L'idea del fantasy su questo anime non è male e a parte piccoli indizi che minuziosamente vengono celati, nulla fa capire cosa accadrà al party che si è venuto a formare, l'allenamento, la costante ricerca di fondi per sopravvivere, il logoramento mentale e fisico che comporta il ciò, da vita a monologhi e dialoghi molto profondi, quasi surreali, anche se a mio avviso a volte il lato psicologico dell'introspezione personale soverchia il fantasy e il carattere dell'avventura, questo peculiare fatto (o difetto?) rimane un tarlo che mi fa pensare al "vorrei essere ma non posso…"
Riprendendo i punti salienti quindi la trama è semplice non aggiungendo nulla di nuovo a quello che ho detto fino ad ora se non che il mistero della scomparsa dei ricordi dalla testa dei nostri eroi (in erba) funge da motore alla curiosità nostra ma non a quella dei personaggi dell'anime che in effetti non si struggono per non ricordare nulla ma vanno avanti (idea geniale o puro illusionismo?), su molto la scenografia regala qualche spunto di riflessione che a volte può essere il cielo con una strana luna e stelle forse non messe lì a caso e geometrie strane nei fondali dei dungeon e altro il tutto sempre condito da un impeccabile lato tecnico.
I personaggi sono tutti ben realizzati e strutturati in maniera che scoprano loro stessi pian piano senza mai superare di tono l'altro e quando questo accade si soverchiano le gerarchie all'interno del gruppo stesso…

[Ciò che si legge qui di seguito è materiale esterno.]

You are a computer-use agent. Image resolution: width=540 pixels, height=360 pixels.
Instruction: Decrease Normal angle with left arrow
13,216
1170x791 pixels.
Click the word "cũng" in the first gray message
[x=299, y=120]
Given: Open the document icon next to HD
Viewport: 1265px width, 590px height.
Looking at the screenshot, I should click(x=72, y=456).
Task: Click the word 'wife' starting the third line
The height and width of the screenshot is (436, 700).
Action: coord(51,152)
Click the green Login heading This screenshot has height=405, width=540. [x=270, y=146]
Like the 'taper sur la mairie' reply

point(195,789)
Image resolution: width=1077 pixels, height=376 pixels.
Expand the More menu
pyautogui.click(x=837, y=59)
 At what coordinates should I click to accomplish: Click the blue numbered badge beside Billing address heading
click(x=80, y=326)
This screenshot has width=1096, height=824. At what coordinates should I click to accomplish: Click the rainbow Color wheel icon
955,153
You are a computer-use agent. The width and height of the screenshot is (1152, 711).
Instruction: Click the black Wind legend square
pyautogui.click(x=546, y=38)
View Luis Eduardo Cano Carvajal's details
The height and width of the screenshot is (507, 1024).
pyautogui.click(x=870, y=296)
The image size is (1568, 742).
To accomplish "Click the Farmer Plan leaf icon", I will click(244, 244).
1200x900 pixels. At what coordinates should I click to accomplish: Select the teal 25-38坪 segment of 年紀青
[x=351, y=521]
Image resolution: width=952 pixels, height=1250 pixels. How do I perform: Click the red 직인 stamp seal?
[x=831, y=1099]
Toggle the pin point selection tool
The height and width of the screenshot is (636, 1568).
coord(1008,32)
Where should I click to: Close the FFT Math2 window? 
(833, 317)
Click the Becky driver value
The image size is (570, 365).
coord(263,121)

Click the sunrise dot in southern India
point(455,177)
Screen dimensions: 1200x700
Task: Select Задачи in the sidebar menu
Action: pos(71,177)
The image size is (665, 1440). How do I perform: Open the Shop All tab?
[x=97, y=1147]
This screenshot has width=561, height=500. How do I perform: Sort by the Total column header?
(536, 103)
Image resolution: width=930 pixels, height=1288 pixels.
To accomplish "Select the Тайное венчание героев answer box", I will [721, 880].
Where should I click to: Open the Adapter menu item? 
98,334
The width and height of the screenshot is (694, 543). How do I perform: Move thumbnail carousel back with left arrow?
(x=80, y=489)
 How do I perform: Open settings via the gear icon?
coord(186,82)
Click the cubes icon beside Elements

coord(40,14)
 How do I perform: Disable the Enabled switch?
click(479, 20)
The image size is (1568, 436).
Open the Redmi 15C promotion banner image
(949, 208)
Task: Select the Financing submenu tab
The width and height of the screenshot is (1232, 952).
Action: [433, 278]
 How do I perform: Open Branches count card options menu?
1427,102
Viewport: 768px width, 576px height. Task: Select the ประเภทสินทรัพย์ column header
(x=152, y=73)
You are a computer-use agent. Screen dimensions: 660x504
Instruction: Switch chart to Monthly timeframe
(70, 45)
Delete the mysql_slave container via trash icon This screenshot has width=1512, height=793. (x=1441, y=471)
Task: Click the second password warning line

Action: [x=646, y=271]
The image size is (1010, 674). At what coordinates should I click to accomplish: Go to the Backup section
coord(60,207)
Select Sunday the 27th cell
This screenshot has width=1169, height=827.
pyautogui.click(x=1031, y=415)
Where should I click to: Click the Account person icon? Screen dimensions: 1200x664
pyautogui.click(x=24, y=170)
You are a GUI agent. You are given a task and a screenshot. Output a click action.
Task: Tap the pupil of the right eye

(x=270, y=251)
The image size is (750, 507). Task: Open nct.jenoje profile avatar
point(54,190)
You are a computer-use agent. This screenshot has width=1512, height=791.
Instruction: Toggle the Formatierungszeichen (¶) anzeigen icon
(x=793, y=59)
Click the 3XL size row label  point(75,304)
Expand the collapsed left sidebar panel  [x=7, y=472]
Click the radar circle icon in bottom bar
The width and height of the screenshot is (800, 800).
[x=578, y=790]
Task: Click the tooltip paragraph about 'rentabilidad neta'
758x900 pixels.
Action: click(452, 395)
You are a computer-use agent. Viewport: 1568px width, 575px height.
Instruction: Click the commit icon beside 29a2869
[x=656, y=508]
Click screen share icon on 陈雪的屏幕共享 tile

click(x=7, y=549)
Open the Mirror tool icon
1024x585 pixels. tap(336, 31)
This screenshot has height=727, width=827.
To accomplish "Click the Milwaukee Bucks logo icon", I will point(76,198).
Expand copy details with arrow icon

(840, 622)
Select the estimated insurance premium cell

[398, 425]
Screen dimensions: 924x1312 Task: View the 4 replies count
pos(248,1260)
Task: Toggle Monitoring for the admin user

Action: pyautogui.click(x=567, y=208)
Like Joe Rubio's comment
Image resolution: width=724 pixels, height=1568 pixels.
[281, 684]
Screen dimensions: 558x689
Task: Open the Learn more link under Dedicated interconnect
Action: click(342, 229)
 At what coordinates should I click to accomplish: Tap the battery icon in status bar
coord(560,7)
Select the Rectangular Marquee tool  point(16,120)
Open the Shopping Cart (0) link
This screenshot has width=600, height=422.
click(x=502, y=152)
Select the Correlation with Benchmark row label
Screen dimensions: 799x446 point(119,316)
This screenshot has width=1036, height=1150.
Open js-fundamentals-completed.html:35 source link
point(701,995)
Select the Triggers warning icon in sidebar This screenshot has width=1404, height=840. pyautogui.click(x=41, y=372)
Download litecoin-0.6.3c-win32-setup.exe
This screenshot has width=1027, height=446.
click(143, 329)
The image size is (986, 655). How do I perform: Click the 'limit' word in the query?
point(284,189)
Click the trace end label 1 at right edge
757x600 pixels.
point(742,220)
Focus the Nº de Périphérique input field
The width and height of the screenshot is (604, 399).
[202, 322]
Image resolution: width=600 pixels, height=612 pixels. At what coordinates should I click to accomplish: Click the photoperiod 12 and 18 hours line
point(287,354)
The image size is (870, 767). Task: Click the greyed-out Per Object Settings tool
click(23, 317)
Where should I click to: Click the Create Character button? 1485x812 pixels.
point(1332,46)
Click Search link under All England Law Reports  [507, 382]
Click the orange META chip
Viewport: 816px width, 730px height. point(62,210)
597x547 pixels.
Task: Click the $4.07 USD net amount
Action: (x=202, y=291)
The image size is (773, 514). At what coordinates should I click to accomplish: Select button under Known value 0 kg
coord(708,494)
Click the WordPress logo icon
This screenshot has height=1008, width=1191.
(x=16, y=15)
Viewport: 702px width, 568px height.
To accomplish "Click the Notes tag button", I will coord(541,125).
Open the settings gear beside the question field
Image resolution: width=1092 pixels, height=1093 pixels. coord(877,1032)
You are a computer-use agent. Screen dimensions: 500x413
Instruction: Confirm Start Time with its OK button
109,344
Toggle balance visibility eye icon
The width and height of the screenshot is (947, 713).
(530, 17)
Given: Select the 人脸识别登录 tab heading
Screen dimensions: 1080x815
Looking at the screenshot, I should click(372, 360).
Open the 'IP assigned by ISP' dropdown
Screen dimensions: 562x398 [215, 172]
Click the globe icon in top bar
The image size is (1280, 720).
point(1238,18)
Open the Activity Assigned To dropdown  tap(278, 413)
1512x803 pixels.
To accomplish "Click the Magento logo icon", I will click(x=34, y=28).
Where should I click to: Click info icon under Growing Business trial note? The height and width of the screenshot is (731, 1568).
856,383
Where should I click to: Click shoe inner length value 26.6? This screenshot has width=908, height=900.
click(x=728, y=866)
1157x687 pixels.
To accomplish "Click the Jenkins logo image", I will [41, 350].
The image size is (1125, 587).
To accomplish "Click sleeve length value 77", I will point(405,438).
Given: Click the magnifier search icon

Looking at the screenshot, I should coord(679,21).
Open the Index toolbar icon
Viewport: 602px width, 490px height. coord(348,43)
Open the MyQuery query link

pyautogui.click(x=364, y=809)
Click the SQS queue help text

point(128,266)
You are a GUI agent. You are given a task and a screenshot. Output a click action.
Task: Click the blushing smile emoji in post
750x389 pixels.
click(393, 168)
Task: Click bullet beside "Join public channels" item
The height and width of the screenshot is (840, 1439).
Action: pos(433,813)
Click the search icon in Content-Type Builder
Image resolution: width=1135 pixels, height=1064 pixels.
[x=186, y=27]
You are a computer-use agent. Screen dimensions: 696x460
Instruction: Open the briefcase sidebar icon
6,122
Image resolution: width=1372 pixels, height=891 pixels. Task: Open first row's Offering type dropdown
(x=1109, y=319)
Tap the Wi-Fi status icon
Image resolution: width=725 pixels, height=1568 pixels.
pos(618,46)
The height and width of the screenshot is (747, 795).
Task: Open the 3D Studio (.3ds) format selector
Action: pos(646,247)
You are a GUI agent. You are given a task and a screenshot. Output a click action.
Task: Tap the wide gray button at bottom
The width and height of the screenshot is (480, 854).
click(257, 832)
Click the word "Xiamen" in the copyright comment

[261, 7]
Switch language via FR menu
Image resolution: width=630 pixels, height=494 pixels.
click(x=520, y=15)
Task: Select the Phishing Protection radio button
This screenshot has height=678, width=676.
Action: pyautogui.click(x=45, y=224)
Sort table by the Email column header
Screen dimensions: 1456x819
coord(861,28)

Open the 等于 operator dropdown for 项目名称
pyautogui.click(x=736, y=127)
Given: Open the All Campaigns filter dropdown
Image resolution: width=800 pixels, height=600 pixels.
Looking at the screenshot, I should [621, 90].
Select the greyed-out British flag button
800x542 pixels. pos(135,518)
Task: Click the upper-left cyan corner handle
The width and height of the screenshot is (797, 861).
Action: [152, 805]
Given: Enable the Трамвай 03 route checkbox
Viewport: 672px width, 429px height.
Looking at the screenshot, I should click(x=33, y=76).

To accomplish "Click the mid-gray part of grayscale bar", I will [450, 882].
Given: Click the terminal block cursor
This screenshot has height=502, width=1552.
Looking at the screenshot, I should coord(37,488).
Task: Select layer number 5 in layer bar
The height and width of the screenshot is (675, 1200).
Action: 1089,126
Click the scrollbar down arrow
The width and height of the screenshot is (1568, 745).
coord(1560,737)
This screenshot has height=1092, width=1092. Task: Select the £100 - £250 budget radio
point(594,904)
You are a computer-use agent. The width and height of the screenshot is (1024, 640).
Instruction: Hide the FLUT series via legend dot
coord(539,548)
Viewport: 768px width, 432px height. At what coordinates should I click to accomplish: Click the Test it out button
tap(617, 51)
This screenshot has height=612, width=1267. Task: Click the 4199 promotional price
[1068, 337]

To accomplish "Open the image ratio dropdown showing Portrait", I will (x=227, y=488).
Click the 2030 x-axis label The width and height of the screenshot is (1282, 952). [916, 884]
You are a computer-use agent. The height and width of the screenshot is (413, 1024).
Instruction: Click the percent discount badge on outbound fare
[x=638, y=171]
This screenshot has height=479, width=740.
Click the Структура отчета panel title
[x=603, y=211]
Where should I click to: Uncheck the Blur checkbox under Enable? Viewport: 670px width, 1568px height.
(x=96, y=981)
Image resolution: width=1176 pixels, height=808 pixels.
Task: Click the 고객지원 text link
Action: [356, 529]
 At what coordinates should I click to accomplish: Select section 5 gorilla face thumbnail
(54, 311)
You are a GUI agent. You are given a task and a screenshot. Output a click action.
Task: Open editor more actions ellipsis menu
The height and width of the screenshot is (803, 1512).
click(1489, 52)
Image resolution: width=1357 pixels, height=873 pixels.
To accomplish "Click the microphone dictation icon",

Non ci sono cattivi particolari o antagonisti di rilievo se non nel finale in questo anime potremmo dire che l'inconsapevolezza del proprio limite è il maggior pericolo dei nostri eroi.
L'anime tecnicamente è perfetto, scenografie e musiche la fanno da padroni con ottimi livelli forse pure troppo…
In conclusione l'anime è bello sicuramente di ottimo livello ma lascia l'amaro in bocca, forse perché troppo breve o mendace forse dopo una re-wach o meglio una seconda stagione fra un po' di tempo "mi" saprò rispondere meglio.


 3
marcotano-san

Episodi visti: 12/12 --- Voto 8
Il voto esatto è 8,5.
Anime intenso, molto dolce,sia pure nella sua crudezza. Questi ragazzi, finiti chissà come in un mondo fantasy dapprima sono smarriti, poi piano piano iniziano ad adattarsi alla nuova realtà. Perdendo poco a poco le residue memorie del mondo di origine, il nostro.
Molti ritengono questo anime un po lento. È perché si è voluto insistere sul dramma interiore dei personaggi più che sulla azione pura. I ragazzi diventano cacciatori, uccidono goblin e altre creature con iniziale riluttanza. Sanno che non è giusto, se non per sopravvivere.
Alla fine dovranno accettare la morte, superarne il trauma, riorganizzarsi e vivere.
Vivere anche adattandosi ai caratteri diversi, a sopportarsi, a creare un gruppo solido. A cementare amicizie e forse amori. A vincere le proprie paure.
Comunque anche le lotte sono ben disegnate,sono intense e appassionanti. Il finale apre ad una seconda serie che vedrei ben volentieri, non resta che attendere .
Davvero una buona realizzazione, complimenti!